The Palestinian solidarity movement celebrated the good news today that Emad Burnat and Guy Davidi’s 5 Broken Cameras — which chronicles Bilin village’s grassroots struggle against the wall and Israel’s brutal repression of the movement — was nominated for the prestigious Academy Award for best feature-length documentary. But the Oscars aren’t the only venue where Palestine cinema is being honored.
Palestinian writer and filmmaker Alaa Al Ali’s short film Letter to Ahmad is currently nominated for the Dragon Award for New Talent and the corresponding audience choice award (you can vote here until 24 January). According to its website, the Dragon Award, a project of the Göteborg International Film Festival, is the world’s largest online short film competition.
Produced in 2011, Al Ali’s poetic film weaves together footage of one of Lebanon’s refugee camps with a narrated letter from one of the camp’s residents to his childhood friend Ahmad, who now lives in Europe. The narrator informs Ahmad about the changes in the camp and the fate of mutual acquaintances, and poses existential questions about exile.
Letter to Ahmad strikes me as an artistically distinct cinematic tribute to and contemporary re-imagining of Ghassan Kanafani’s classic “Letter from Gaza.” In Kanafani’s 1956 short story, the narrator addresses similar themes of flight and belonging in his missive to a friend living in California, far away from Gaza’s refugee camps.

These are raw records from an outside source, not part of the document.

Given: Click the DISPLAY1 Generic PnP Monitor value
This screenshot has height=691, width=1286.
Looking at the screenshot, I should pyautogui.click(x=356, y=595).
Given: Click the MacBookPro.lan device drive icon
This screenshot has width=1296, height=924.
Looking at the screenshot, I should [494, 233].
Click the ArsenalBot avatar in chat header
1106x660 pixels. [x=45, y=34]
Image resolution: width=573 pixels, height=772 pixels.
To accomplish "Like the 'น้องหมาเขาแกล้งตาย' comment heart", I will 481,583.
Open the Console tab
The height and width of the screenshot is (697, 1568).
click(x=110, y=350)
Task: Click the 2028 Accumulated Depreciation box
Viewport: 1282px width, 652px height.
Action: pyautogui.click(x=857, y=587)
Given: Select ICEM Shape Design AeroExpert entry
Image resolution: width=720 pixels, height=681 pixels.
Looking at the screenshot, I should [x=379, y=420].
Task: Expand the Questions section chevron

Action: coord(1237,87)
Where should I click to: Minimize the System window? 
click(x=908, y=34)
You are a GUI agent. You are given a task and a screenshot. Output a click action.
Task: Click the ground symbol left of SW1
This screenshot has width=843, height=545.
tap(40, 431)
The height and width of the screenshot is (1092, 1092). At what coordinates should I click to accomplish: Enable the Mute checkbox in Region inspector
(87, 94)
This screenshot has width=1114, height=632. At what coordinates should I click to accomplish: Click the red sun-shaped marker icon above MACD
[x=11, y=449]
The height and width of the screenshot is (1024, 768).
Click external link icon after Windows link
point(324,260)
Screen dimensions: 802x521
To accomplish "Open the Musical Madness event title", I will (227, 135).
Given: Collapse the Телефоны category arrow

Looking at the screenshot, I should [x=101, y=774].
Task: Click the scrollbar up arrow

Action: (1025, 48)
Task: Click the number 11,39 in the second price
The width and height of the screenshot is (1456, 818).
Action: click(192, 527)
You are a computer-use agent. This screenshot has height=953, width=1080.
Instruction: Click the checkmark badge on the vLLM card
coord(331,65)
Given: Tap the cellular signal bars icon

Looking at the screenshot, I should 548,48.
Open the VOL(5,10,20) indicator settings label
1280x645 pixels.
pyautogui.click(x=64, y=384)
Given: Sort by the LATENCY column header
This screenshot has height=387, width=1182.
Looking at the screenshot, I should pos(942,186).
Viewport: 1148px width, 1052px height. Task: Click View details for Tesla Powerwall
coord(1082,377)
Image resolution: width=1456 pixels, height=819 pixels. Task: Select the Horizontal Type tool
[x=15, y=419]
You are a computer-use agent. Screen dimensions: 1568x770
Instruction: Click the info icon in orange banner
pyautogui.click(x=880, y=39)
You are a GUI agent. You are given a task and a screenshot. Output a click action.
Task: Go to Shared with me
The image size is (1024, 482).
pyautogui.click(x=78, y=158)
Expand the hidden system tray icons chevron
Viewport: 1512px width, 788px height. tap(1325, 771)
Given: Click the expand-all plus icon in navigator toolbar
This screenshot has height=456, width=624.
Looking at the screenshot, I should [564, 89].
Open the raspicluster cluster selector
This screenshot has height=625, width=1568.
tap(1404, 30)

Al Ali, who was born in Lebanon and has spent most of his life there, said over email that Letter to Ahmad is the first in a series of shorts to be distributed over the Internet. A second video is currently in production.
Al Ali is part of Studio Camps (Studio al-Mukhayamat), which describes itself as an independent, grassroots collective of Palestinian and Lebanese artists whose inspiration and work comes from the Palestinian refugee camps in Lebanon. (Find Studio Camps’ work on their YouTube page.)
Al Ali also worked as assistant director for Marco Pasquini’s documentary Gaza Hospital, which recalls the history of the hospital which witnessed the bloody Lebanese civil war, Israeli invasion and 1982 Sabra and Shatila massacre, and which was later destroyed during the “War of the Camps.”